11. Article 5 of the same Schedule relates to an agreement or memorandum of an agreement for which a specified duty is chargeable. There are, however, three exemptions, the first of which, viz. (a), should be taken into consideration in determining the duty payable in respect of the agreement. That exemption includes ' agreement or memorandum of agreement for or relating to the sale of goods or merchandise exclusively...' If the instrument before us be construed to be an agreement for or relating to the sale of goods or merchandise exclusively and not a bond, it is exempt from stamp duty. It is said that in so far as the agreement contains a stipulation whereby the executant obliges himself to deliver sugarcane which is an agricultural produce, the instrument is a bond for which duty should be paid under Article 15. We think, in the first place, that an agreement to deliver grain or agricultural produce where delivery is an essential element of the sale of goods or merchandise cannot be said to be a bond. The definition of that term given in Section 2(5) clearly contemplates cases in which the agreement is merely to deliver grain or other agricultural produce which is the principal if not the sole obligation incurred under the agreement. Where, however, delivery of grain or other agricultural produce is incidental or merely ancillary to the obligation to sell grain or other agricultural produce such agreement is not a mere bond, but an agreement to sell goods, and the case falls not under Article 15, but under Article 5 so as to attract the application of exemption (a).
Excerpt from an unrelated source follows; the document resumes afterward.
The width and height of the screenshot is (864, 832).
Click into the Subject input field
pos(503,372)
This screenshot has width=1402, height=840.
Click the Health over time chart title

12. Another ground for treating the instrument in question as an agreement for or relating to the sale of goods or merchandise exclusively as contemplated by Article 5, exemption, (a) is that Article 15 which provides for duty payable in respect of bonds applies only where the instrument is not otherwise provided for. If it be conceded that the instrument is an agreement for or relating to sale or merchandise or goods exclusively, even though it may also fall within the category of bonds, Article 15 does not apply as Article 5, Schedule 1 expressly provides for an instrument of this kind. It seems to us that Article 15 is a residuary article applying only to such bonds as are not separately provided for in other articles.
13. For the reasons stated above we hold, firstly that the 3rd instrument is an agreement for or relating to the sale of goods or merchandise exclusively and is not a bond; and secondly, assuming that it fills a dual character and can be regarded both and an agreement for or relating to the sale of goods or merchandise exclusively, Article 15 does not apply as ex hypothesi it can apply only if such an agreement is not specifically provided for, and that as Article 5 expressly deals with agreements of this description the operation of Article 15 is excluded. Our reply to the reference as regards instrument No. 3 is as indicated above.